GIVEN RECORDS:
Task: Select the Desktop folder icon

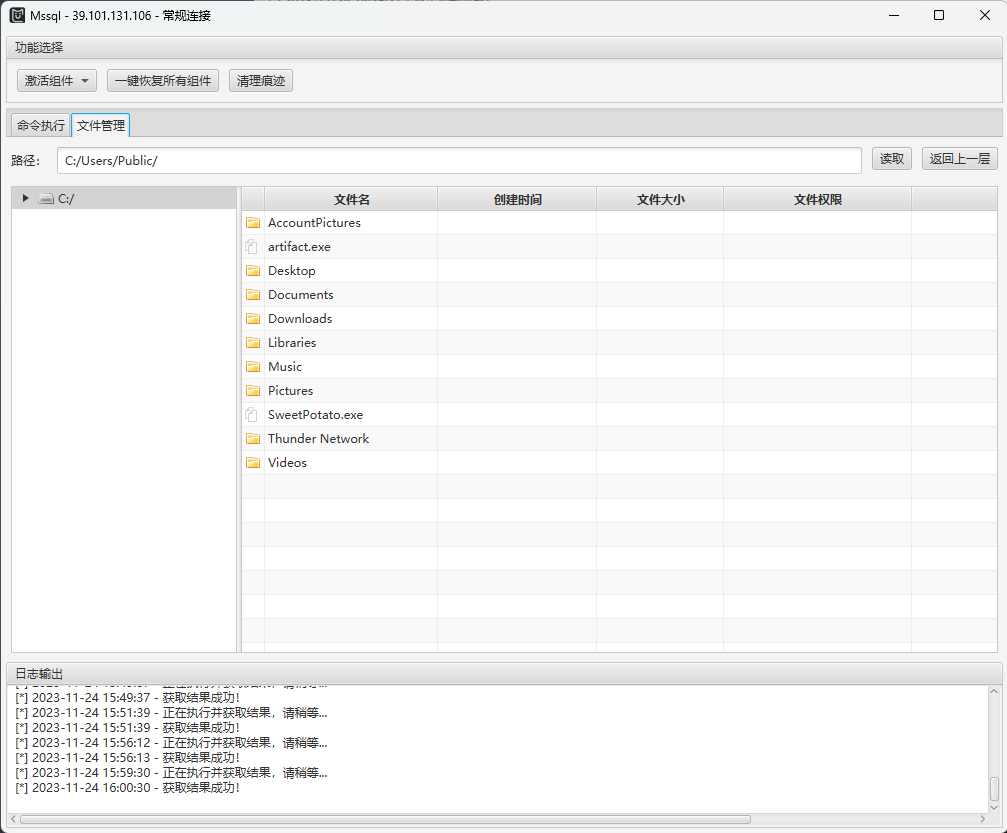Action: [x=253, y=271]
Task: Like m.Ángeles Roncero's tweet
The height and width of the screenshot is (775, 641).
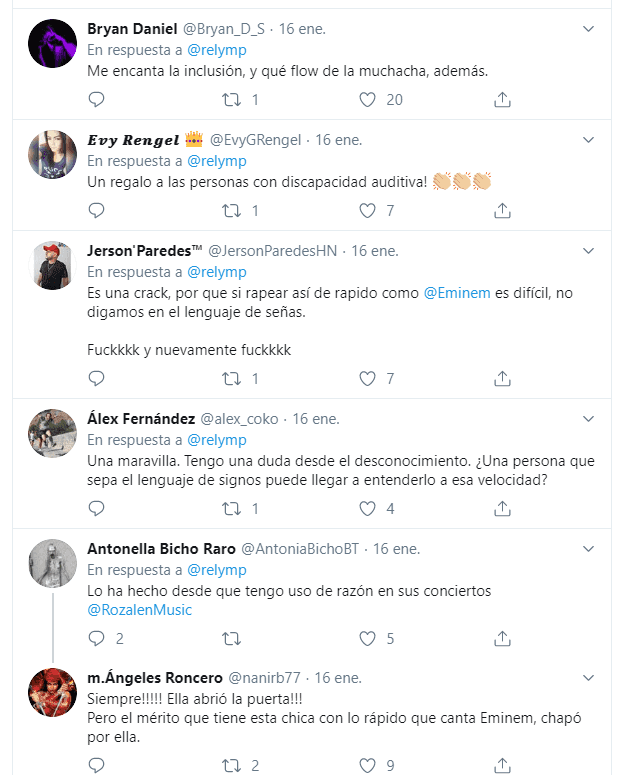Action: (x=367, y=767)
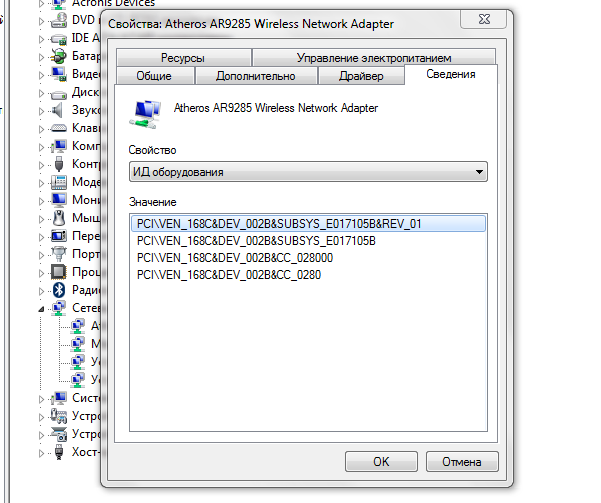The image size is (601, 503).
Task: Click the DVD drives category icon
Action: (58, 20)
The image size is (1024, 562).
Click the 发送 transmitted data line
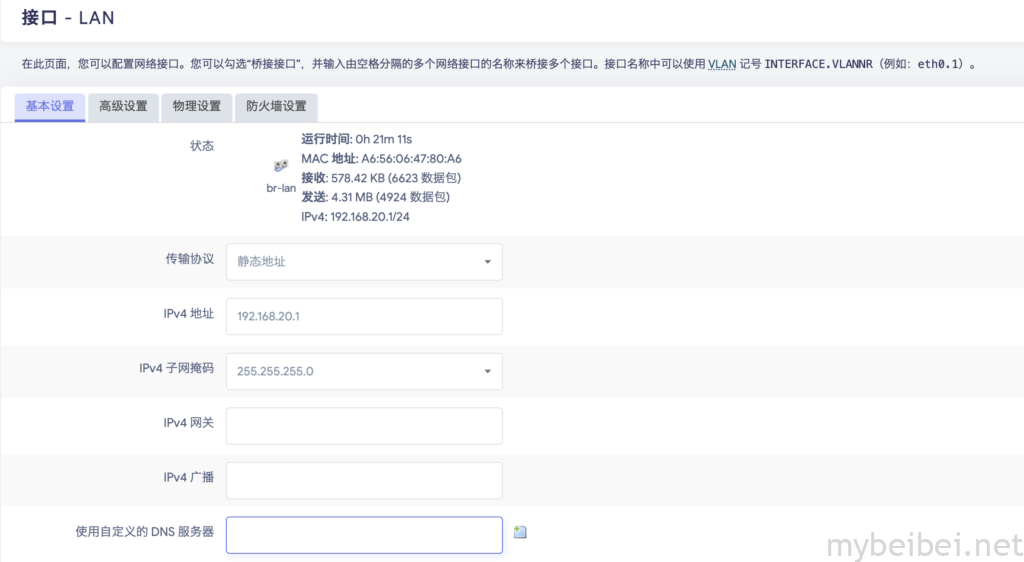pyautogui.click(x=375, y=197)
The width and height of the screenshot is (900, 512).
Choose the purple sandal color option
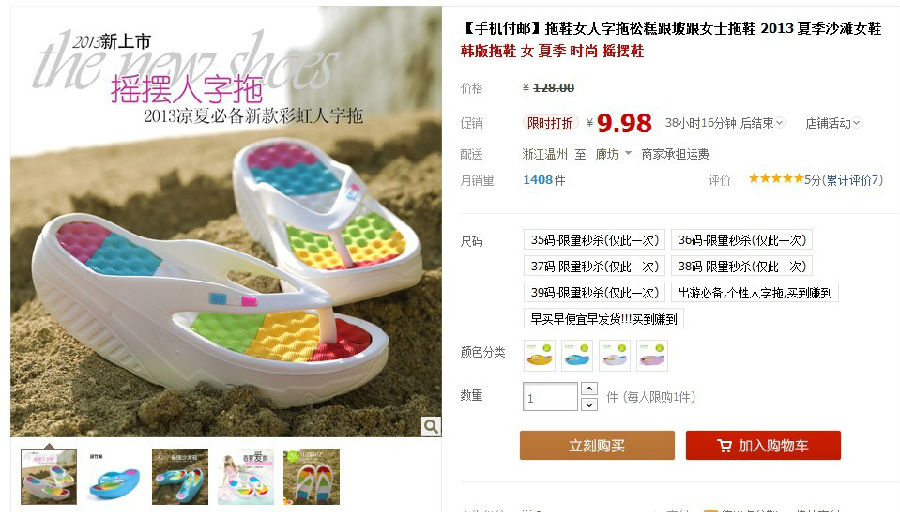pyautogui.click(x=651, y=355)
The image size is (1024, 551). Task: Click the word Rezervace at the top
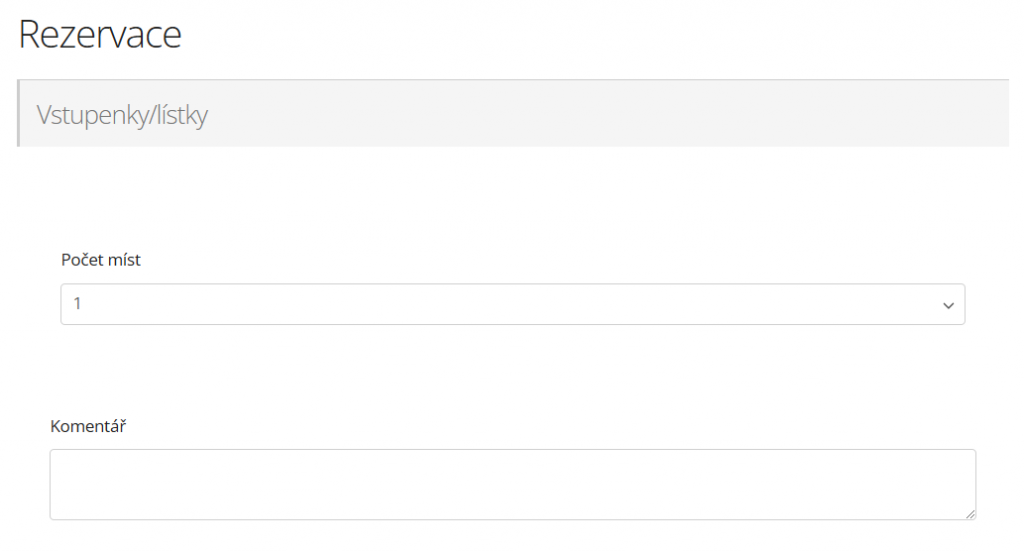(x=100, y=34)
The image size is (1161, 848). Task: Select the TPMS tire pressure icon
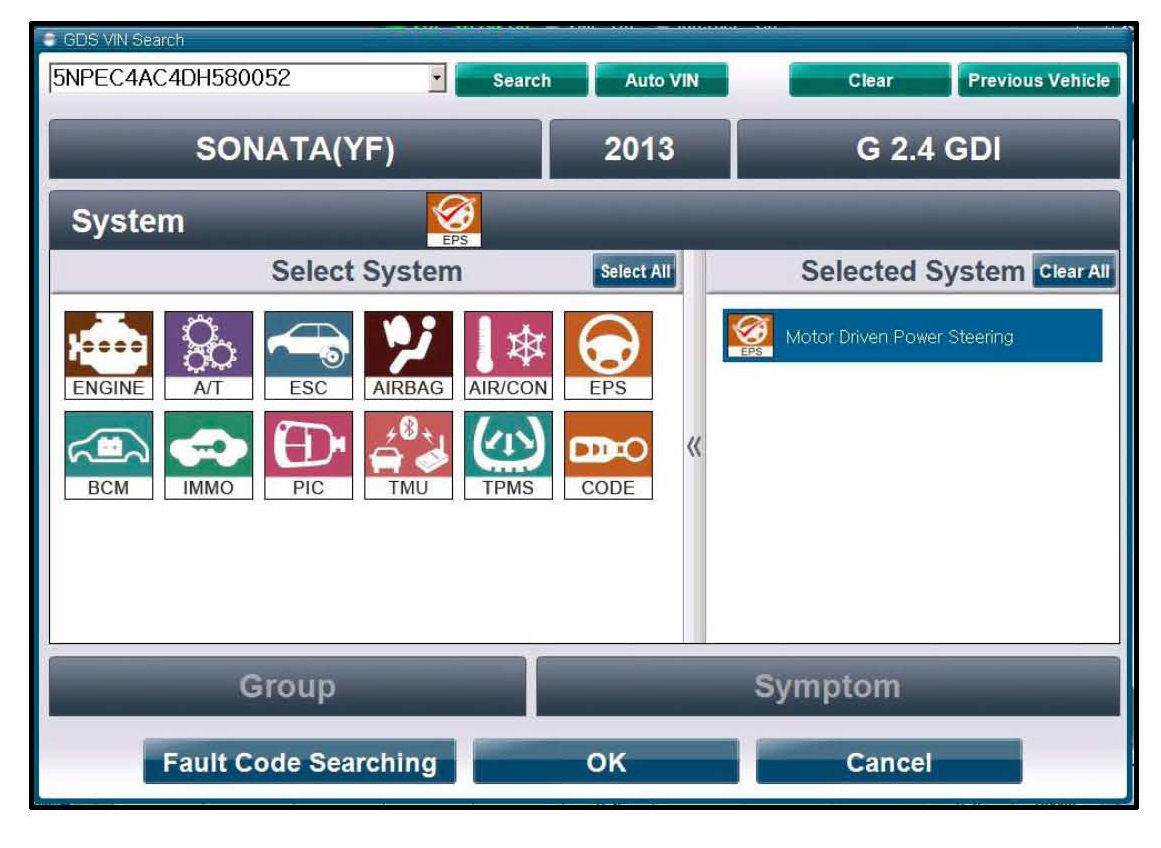508,455
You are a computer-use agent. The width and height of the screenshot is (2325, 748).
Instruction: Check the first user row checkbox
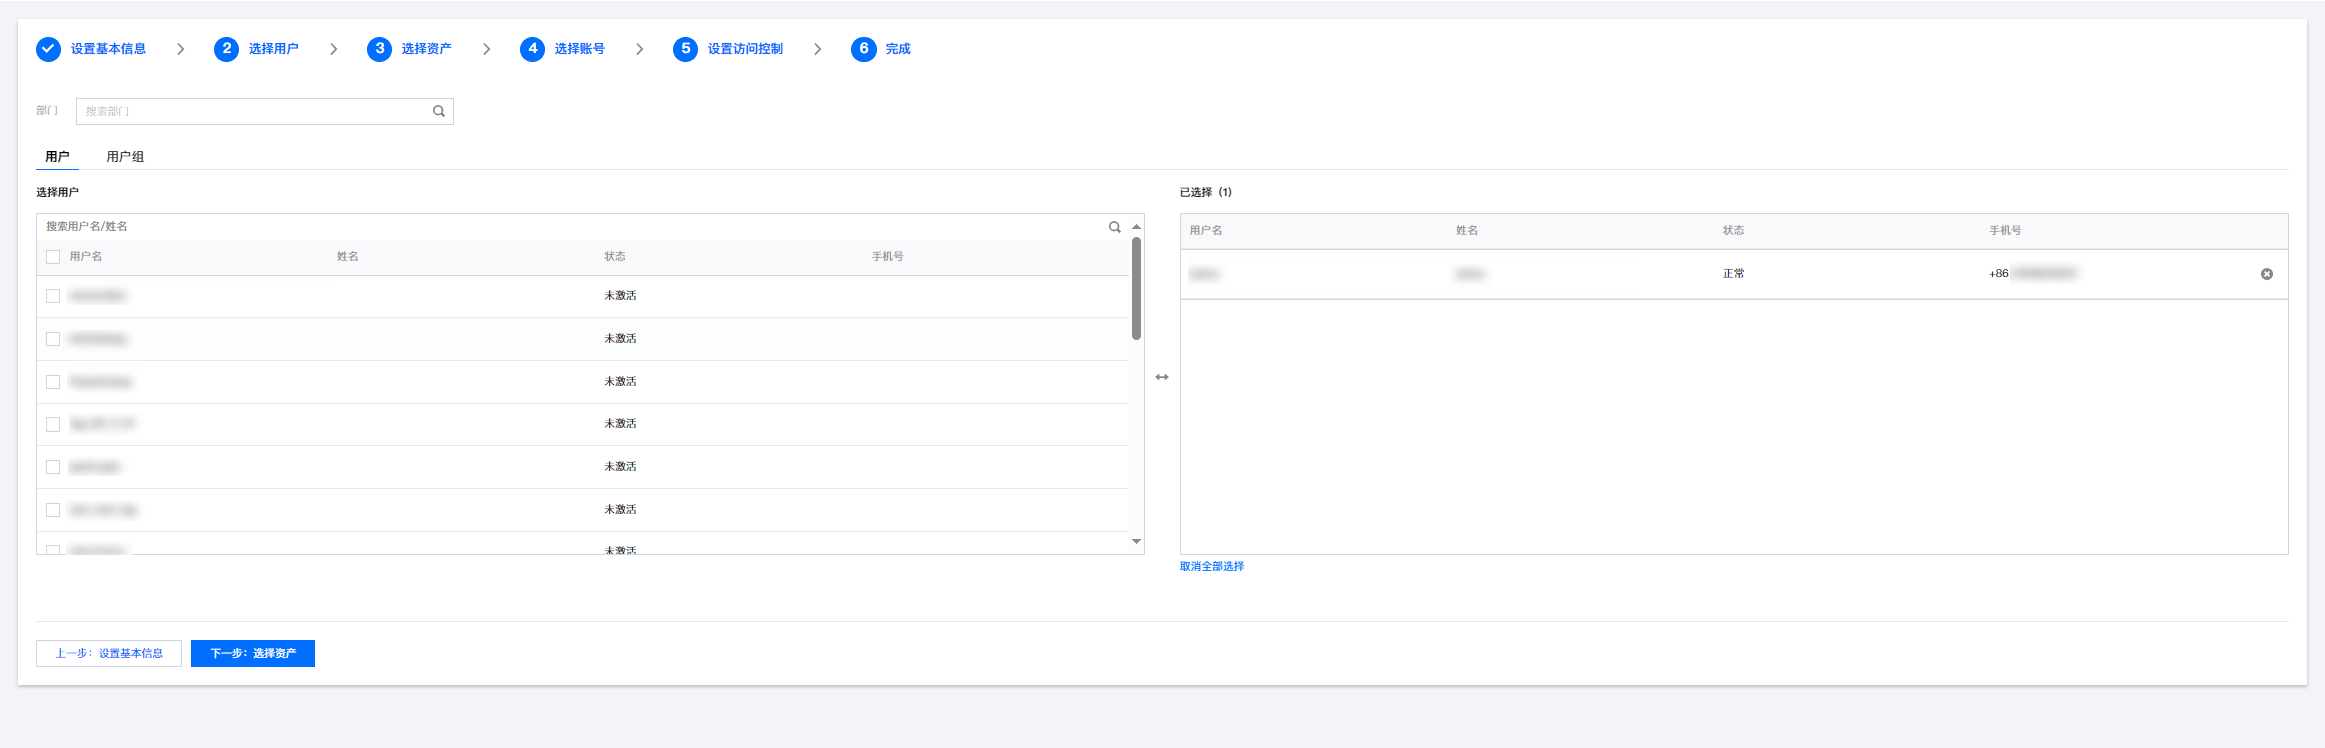pyautogui.click(x=53, y=296)
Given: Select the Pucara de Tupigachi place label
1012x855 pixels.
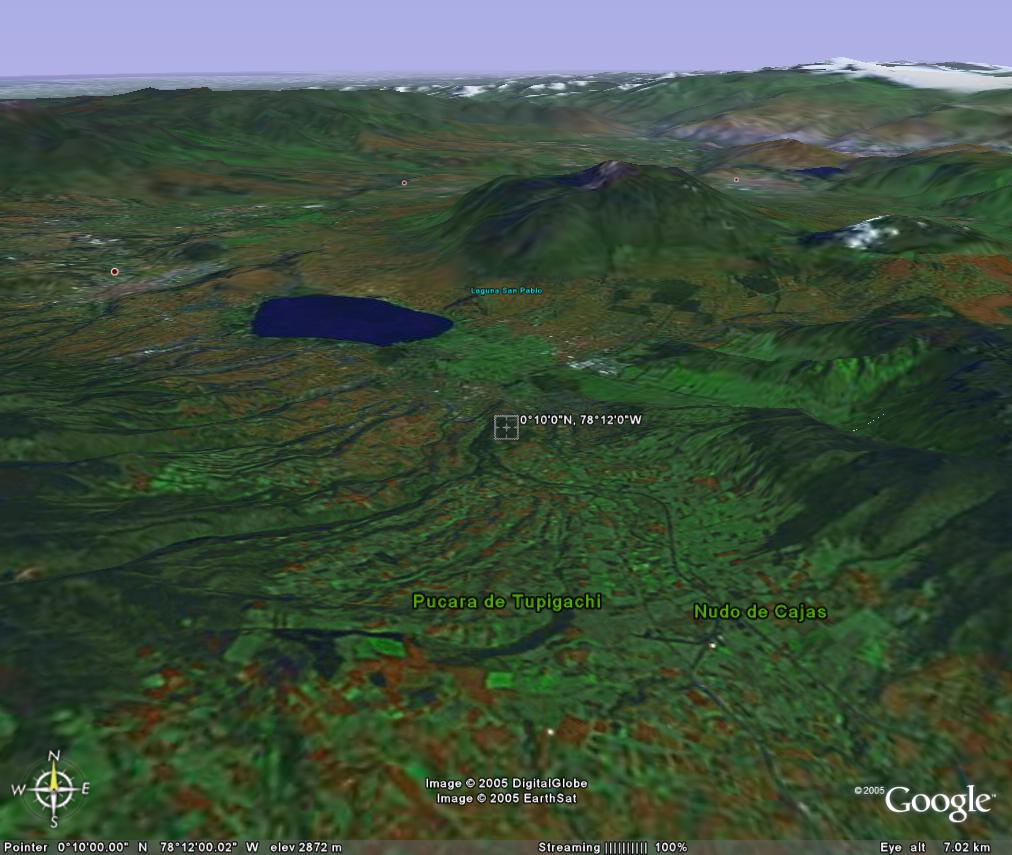Looking at the screenshot, I should click(507, 601).
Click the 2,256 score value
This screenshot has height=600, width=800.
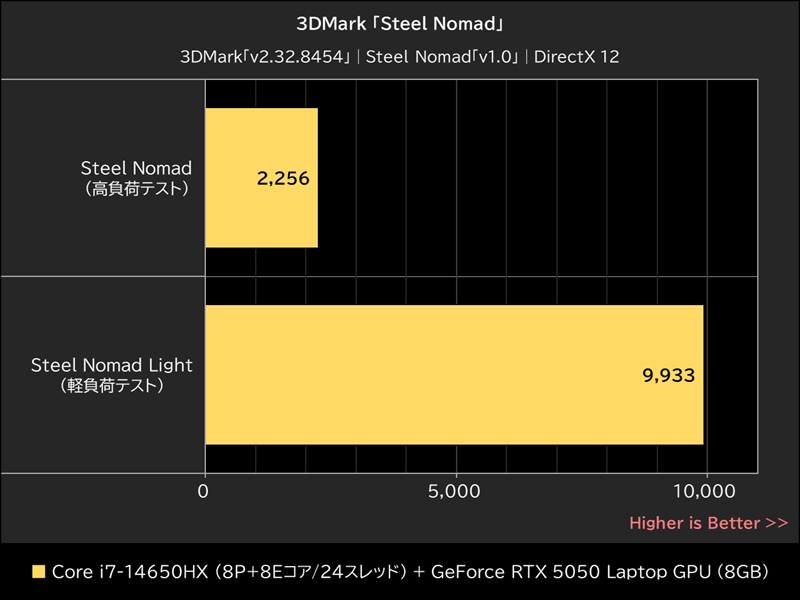(x=281, y=178)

THE PROBLEM:
From the first line to the last, reproduce the listing above exactly, leaving the pictures out.

SOLUTION FOR THIS PROBLEM:
Task: Select the Desktop folder icon

Action: [x=253, y=271]
Task: Like m.Ángeles Roncero's tweet
The height and width of the screenshot is (775, 641).
Action: (x=367, y=767)
The image size is (601, 503).
Task: Click the DVD drives category icon
Action: (58, 20)
The image size is (1024, 562).
Click the 发送 transmitted data line
pyautogui.click(x=375, y=197)
The width and height of the screenshot is (900, 512).
Choose the purple sandal color option
pyautogui.click(x=651, y=355)
The image size is (1024, 551). Task: Click the word Rezervace at the top
(x=100, y=34)
The image size is (1161, 848). Task: Select the TPMS tire pressure icon
508,455
You are a computer-use agent. The width and height of the screenshot is (2325, 748).
Instruction: Check the first user row checkbox
pyautogui.click(x=53, y=296)
Given: Select the Pucara de Tupigachi place label
1012x855 pixels.
Looking at the screenshot, I should click(507, 601).
Click the 2,256 score value
This screenshot has height=600, width=800.
(x=281, y=178)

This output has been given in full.